> WHAT THE EXERCISE ASKS
Every line in the data below from the one containing "The width and height of the screenshot is (2144, 1216)." down to the one containing "Viewport: 1427px width, 663px height.", both included, must be retyped exactly; no other line is to appear.

> Stored items
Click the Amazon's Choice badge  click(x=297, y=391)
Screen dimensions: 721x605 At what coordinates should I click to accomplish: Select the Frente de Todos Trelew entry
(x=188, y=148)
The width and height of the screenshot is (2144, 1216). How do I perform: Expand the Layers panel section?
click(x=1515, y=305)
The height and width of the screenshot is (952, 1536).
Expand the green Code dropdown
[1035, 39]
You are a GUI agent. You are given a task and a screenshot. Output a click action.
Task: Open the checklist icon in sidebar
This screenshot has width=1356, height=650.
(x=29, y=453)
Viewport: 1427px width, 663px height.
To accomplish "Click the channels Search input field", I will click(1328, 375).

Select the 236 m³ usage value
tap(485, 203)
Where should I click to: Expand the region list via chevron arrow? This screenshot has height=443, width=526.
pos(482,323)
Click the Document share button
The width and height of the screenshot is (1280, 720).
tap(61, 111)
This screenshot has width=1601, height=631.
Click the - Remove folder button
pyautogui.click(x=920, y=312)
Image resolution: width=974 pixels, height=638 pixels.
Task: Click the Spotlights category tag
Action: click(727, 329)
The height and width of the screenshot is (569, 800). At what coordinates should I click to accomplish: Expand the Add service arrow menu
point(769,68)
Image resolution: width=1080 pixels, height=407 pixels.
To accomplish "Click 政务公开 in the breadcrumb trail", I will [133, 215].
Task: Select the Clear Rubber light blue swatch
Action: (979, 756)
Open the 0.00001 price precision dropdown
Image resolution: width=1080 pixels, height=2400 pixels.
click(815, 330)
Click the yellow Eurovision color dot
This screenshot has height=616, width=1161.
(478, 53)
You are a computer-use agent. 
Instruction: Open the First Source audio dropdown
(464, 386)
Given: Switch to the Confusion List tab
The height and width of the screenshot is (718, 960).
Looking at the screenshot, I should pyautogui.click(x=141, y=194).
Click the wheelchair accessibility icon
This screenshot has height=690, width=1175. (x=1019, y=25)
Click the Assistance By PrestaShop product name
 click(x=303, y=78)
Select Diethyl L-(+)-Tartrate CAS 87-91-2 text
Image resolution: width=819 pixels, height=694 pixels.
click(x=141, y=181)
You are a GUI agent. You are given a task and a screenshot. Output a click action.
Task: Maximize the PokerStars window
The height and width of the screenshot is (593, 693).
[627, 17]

> ANSWER FOR THIS EXERCISE
The width and height of the screenshot is (2144, 1216). How do I perform: Expand the Layers panel section?
click(x=1515, y=305)
The height and width of the screenshot is (952, 1536).
Expand the green Code dropdown
[1035, 39]
You are a GUI agent. You are given a task and a screenshot. Output a click action.
Task: Open the checklist icon in sidebar
This screenshot has width=1356, height=650.
(x=29, y=453)
Viewport: 1427px width, 663px height.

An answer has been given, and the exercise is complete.